Tom Sawyer makes a vivid entrance into our imaginations because Samuel Clemens has painted such a character-revealing first look at his Missouri boy hero. The first time we see Tom he is performing a characteristic action, turning the rotten job of whitewashing the fence into a wonderful mind game. Tom is a con artist, but the con is thoroughly enjoyed by his victims. Tom's character is revealed through all his actions, but most clearly and definitively in his entrance, which defines his attitude toward life.

Actors stepping onto a stage and writers introducing a character are also trying to entrance the audience, or produce in them a trance-like state of identification and recognition. One of the magic powers of writing is its ability to lure each member of the audience into projecting a part of their ego into the character on the page, screen, or stage.

As a writer you can build up an atmosphere of anticipation or provide information about an important character by having other characters talk about her before she shows up. But more important and memorable will be her own first action upon entering the story — her entrance.

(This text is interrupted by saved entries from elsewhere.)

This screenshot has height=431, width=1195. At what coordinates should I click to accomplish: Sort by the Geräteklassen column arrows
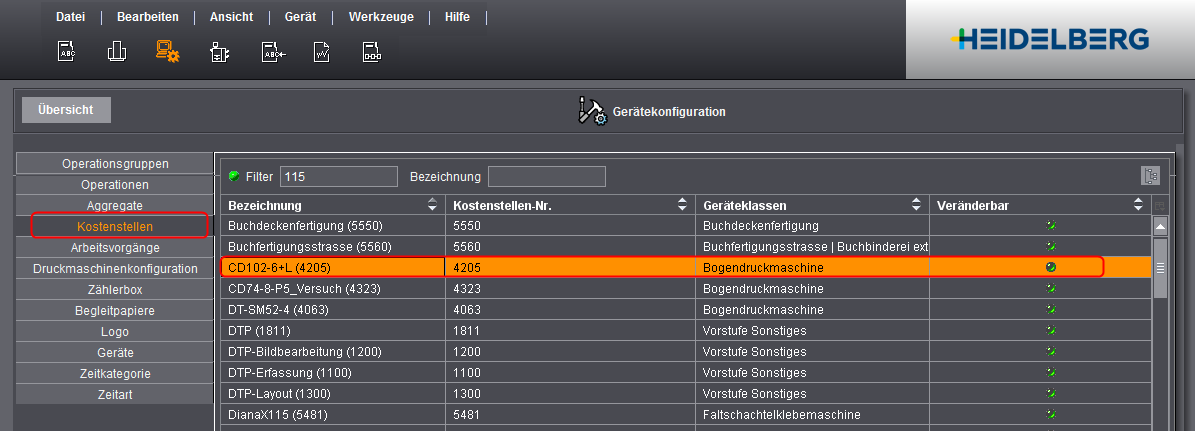[917, 205]
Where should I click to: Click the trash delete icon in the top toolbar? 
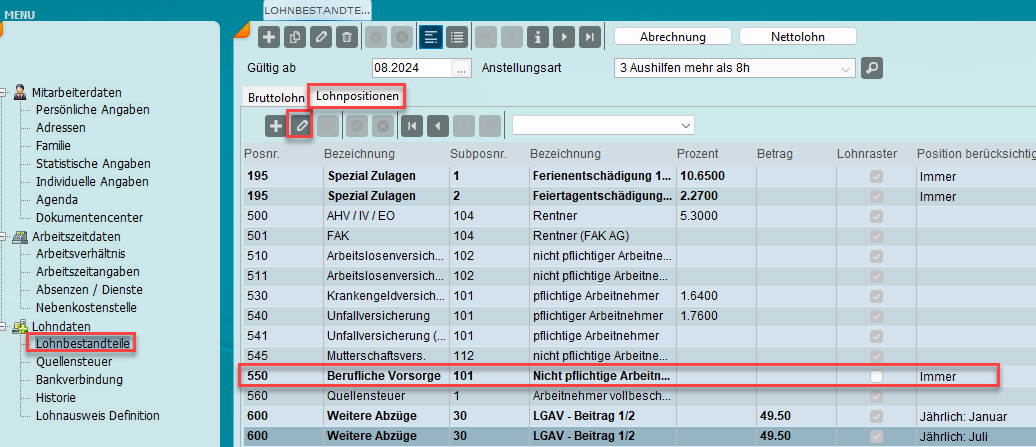345,37
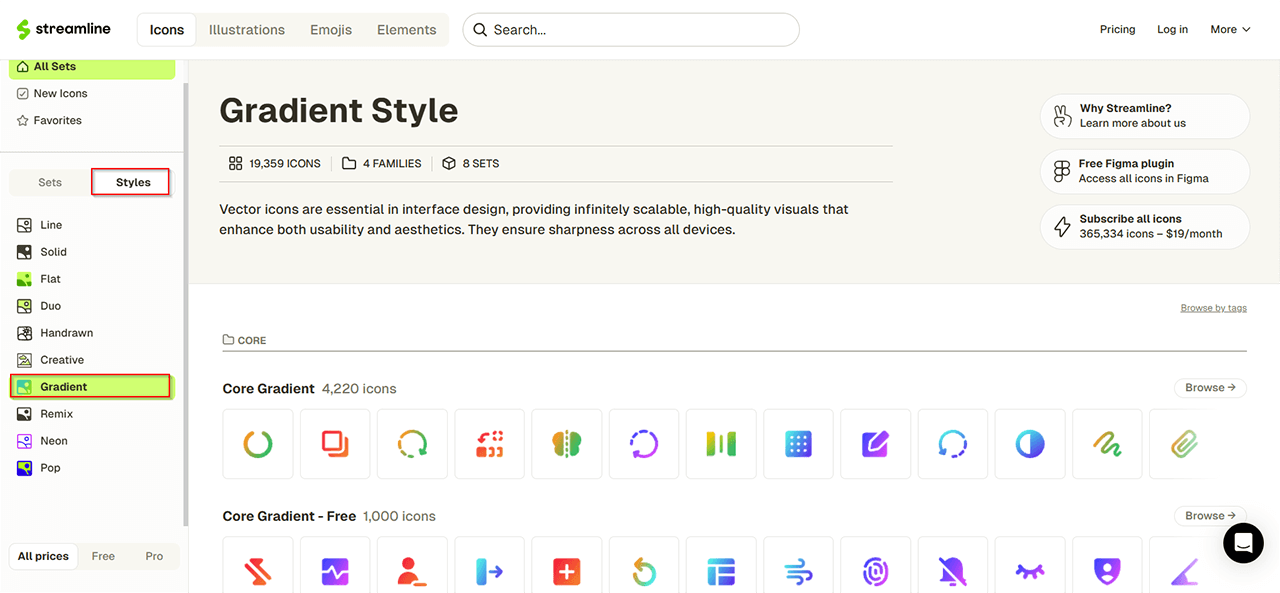Pick the half-circle contrast gradient icon
The image size is (1280, 593).
1029,444
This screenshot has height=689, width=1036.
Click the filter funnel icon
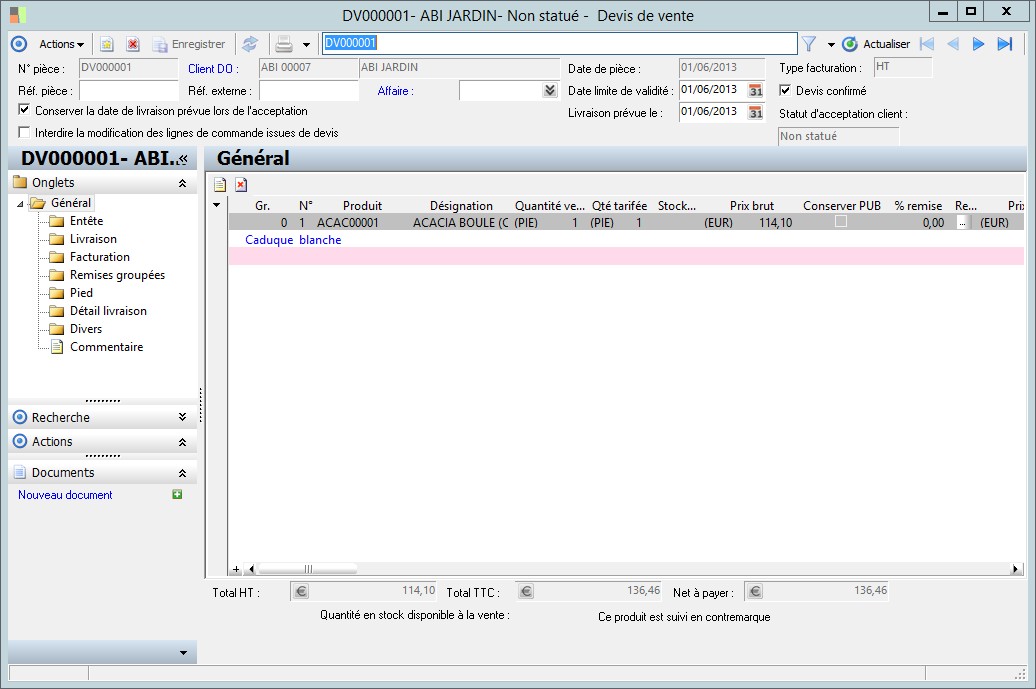809,44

INTRODUCING THE HERO TO THE AUDIENCE

Another important function of the Ordinary World is to introduce the hero to the audience. Like a social introduction, the Ordinary World establishes a bond between people and points out some common interests so that a dialogue can begin. In some way we should recognize that the hero is like us. In a very real sense, a story invites us to step into the hero's shoes, to see the world through his eyes. As if by magic we project part of our consciousness into the hero. To make this magic work you must establish a strong bond of sympathy or common interest between the hero and the audience.